Auch die australischen Forscherinnen Sarah Callinan und Amy Pennay, die nicht an der Studie mitarbeiteten, bezeichnen die Maßnahme aufgrund der Studienergebnisse als eine „gute, zielorientierte Richtlinie“. Jedoch sei es wichtig, auch die Gründe der sozioökonomischen Benachteiligung zu erforschen, die zu solch großen Gesundheitsrisiken wie starkem Alkoholkonsum führen.
Bei der Studie gilt es zu beachten, dass sie auf Beobachtungen beruht – es gibt also noch keinen eindeutigen Beweis dafür, dass der Rückgang der Todesfälle auf den Mindestpreis zurückzuführen ist.

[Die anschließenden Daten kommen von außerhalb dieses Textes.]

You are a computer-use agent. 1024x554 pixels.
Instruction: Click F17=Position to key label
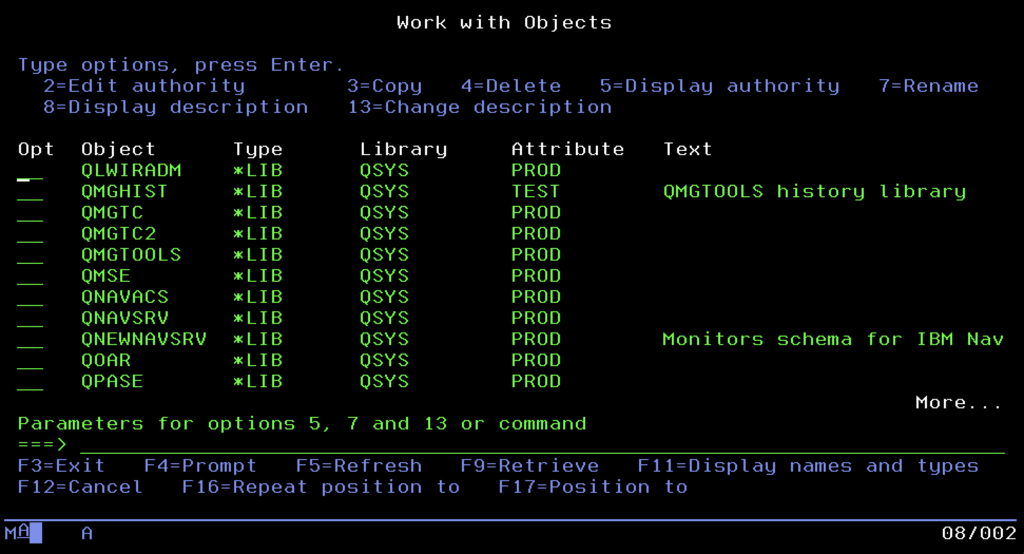coord(593,487)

Die Forschenden räumen zudem ein, dass die Corona-Pandemie die Aussagekraft in Bezug auf Hospitalisierungen eingeschränkt haben könnte, weil die Krankenhauskapazitäten während des Untersuchungszeitraums im Jahr 2020 begrenzt waren.
Andere jüngere Studie zeigten zudem, dass sowohl in Schottland als auch in England die alkoholbedingte Sterblichkeit zuletzt gestiegen ist. Doch laut der Studienautorinnen und ‑autoren war der Anstieg in Schottland niedriger als in England – dadurch hätten die Daten höchstwahrscheinlich ohnehin keinen Einfluss auf die zentralen Ergebnisse ihrer Studie gehabt.